In 2017, Sudo ate 41 hot dogs to win the women's section, beating her nearest rivals Lesco, who ate 32 1/2 hot dogs and Sonya "The Black Widow" Thomas who ate 30.
"In ten minutes, the world's top competitive eaters get to try to consume as many hot dogs as possible". Runner-up Carmen Cincotti's official tally shot up to 64 from 45 after the recount.
In addition, competitive eaters at the hot dog contest compete for a total prize pool of $40,000, including $10,000 each for the winners of the men's and women's main events.
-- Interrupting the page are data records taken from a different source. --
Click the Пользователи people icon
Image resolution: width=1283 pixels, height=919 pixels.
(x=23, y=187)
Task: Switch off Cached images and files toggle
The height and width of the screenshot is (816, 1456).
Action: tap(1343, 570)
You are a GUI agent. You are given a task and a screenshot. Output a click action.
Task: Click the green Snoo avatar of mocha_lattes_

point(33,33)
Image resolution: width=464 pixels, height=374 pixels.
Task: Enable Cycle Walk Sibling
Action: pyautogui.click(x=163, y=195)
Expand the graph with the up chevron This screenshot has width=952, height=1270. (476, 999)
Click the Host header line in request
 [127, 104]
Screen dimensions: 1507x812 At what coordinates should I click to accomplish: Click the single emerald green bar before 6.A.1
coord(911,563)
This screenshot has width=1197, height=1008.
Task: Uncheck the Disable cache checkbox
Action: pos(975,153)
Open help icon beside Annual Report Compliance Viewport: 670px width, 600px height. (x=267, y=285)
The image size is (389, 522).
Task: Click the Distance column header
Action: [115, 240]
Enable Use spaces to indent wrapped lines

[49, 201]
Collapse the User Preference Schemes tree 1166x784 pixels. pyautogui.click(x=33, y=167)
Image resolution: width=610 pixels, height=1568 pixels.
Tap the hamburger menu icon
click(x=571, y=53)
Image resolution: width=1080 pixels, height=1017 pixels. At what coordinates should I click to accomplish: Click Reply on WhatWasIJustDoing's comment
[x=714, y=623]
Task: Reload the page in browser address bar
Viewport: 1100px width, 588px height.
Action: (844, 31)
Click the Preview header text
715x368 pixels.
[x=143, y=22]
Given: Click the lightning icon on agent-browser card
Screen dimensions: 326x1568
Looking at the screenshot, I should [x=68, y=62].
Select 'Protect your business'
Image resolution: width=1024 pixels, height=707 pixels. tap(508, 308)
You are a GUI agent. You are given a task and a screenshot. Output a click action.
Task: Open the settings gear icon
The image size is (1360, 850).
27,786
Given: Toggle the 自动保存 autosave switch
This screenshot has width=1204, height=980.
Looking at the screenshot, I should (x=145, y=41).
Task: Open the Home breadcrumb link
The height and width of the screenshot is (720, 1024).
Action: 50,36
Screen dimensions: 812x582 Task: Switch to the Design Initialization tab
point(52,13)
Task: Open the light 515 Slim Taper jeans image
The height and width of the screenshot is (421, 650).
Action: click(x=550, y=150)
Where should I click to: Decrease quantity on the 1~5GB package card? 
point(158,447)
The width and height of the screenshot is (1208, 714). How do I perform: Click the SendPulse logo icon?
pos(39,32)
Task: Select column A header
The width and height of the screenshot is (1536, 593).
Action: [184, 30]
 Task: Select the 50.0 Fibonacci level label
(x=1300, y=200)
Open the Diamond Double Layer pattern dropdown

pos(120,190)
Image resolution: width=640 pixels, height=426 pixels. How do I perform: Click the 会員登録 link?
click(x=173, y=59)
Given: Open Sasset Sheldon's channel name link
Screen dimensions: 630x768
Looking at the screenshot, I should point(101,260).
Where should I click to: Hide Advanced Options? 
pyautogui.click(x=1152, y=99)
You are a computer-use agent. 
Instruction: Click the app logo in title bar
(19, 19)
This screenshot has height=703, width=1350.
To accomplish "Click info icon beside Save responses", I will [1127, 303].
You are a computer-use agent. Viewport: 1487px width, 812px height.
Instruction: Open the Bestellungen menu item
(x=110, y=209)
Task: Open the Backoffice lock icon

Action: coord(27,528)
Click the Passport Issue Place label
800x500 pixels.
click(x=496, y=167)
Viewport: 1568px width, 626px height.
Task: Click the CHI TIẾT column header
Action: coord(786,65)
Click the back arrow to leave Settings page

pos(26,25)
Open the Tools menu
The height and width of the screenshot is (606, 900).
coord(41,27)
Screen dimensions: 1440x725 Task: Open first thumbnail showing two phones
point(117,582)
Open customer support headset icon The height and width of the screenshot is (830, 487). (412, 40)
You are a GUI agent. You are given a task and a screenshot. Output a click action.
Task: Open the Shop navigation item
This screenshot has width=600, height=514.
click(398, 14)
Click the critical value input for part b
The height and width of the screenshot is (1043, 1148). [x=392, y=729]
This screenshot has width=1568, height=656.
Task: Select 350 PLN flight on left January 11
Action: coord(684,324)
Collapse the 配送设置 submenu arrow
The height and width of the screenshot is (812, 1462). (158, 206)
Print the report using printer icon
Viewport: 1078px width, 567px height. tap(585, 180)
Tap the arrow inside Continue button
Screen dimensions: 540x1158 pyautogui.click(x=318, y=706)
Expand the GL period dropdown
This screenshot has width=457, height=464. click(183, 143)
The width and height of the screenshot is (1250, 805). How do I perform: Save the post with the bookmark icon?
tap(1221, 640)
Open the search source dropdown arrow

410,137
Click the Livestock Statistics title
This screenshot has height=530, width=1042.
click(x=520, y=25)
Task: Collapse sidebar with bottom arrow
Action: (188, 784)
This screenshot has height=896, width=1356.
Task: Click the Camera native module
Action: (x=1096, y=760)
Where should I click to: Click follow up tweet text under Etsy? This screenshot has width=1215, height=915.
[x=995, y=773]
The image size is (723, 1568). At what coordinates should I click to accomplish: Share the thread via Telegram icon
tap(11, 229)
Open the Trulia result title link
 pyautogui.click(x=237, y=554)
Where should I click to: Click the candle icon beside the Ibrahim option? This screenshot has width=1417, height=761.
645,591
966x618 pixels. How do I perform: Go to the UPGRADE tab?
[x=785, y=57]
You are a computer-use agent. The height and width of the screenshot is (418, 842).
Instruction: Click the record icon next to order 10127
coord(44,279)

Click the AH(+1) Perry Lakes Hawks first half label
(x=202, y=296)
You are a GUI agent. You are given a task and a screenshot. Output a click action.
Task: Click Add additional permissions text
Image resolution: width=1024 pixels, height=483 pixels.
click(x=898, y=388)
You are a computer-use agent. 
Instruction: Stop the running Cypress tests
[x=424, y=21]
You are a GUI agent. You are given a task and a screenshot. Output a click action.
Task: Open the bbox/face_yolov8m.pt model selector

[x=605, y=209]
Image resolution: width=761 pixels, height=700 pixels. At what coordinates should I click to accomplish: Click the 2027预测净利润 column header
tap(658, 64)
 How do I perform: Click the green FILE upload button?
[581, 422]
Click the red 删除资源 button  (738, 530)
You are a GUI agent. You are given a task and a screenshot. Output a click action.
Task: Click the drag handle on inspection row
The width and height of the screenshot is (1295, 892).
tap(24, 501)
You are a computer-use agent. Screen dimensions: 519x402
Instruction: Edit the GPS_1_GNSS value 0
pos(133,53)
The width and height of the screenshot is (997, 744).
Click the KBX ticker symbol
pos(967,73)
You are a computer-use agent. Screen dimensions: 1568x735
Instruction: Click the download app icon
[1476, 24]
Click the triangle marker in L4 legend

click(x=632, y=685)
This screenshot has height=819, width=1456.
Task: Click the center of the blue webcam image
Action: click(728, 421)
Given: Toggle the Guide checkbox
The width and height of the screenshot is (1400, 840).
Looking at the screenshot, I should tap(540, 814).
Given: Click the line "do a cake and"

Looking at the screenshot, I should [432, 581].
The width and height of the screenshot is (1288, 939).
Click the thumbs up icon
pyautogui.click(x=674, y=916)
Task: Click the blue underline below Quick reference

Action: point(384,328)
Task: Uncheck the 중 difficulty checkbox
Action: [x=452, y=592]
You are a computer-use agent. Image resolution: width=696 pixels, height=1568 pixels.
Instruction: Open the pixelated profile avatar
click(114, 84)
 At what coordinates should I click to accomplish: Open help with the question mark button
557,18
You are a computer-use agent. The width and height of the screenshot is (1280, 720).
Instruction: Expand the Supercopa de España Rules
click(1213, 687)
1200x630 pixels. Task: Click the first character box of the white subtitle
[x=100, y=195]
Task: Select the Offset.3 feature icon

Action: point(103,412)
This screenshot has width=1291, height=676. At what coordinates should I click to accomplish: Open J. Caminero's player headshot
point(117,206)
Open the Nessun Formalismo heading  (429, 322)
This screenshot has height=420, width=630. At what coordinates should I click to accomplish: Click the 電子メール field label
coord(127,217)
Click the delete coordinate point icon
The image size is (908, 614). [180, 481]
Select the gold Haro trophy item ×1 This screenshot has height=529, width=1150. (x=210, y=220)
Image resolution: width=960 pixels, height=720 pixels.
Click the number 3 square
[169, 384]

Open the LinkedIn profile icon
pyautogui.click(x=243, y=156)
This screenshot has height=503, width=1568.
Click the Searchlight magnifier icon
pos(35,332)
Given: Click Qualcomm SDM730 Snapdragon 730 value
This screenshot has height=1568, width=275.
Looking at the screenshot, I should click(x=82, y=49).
On the men's side, reigning hot dog eating champion Joey Chestnut will see if he can defend his title this year. If you're not in front of a TV you can catch the event streaming live on the ESPN app. It was a odd error to be that far off, but considering Chestnut was finishing 7.4 hot dogs per minute - that's a hot dog and bun every 8.1 seconds - it was tough to keep up.
The Latest on the annual Nathan's Famous July Fourth hot dog eating contest.
Tiebreakers come down to a five-hot dog showdown, with a one-hot dog sudden death.
Still, she easily beat out second-place finisher Mischelle Lesco of Tuscon, Arizona, who chowed down 28 wieners and buns.
"I had a comfortable lead, and I left room to eat more for next year", Sudo told ESPN while hoisting her pink title belt.
Last year, animal rights activists tried to unfold a banner amid the crowd at the event. While her grand total was four fewer than her tally past year, it was nine more than the closest challenger, Michelle Lesco.
According to Nathan's website, on July 4, 1916, four immigrants gathered at this hot dog stand and made the eating contest's history.